Electronic – How does a solar PV inverter throttle the input power

invertersolar-charge-controller

I have a solar power system (SMA Sunny Boy with 2 strings of panels). When the battery is nearing full charge or the inverter maximum output is reached and excess solar power is available the system throttles the amount of power coming from the solar panels. Observing the panel string voltages and currents it appears that it does this by reducing the string voltages while allowing the currents to be whatever the panel strings can supply. Presumably the voltage measurement is taken after some component that regulates the voltage. What type of circuit would be used to do this?

This graph shows what happens when the power available from the panels exceeds the inverter's maximum capacity of 5kW.
Graph showing the throttling effect

Best Answer

As described in this answer the output current of solar panels is directly related to the output voltage. If you short circuit the panels you will get a very high current - but basically no power, because the voltage of the panales drops towards 0 V. The same is true for a open circuit: In this case the voltage is pretty high, but there is no current flowing. Again, with P = I * U the power output of the panels is very low.
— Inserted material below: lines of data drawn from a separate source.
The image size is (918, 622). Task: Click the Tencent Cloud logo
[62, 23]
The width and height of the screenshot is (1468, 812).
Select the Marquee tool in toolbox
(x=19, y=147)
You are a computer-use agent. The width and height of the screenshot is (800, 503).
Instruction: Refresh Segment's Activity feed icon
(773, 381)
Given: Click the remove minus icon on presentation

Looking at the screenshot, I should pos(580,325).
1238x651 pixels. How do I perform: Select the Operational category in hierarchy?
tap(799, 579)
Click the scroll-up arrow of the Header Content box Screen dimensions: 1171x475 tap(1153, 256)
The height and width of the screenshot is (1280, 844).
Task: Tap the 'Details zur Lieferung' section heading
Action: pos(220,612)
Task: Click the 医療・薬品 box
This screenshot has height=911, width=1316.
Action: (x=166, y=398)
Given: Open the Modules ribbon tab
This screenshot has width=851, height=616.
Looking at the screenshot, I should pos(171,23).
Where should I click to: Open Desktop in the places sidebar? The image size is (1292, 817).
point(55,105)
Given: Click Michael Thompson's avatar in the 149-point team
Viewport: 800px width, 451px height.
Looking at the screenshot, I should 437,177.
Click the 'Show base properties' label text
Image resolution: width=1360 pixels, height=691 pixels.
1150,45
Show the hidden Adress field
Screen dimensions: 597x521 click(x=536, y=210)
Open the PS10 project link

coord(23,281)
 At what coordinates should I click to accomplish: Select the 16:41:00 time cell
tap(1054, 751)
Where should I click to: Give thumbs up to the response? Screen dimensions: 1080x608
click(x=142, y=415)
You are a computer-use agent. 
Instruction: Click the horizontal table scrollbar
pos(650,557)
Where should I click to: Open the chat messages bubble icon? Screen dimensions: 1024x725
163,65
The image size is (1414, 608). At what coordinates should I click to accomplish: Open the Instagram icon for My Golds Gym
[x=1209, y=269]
A solar inverter is using a switching DC/DC regulator at the input to controll voltage and current. In the typical use case this circuit would be controlled to find the point of maximum power (the MPP). But when there is a derating, because the inverter is not able to supply as much power as would be possible, it can increase its current draw from the panels and by that automatically decresing the voltage up to the point, where the desired power output is achieved.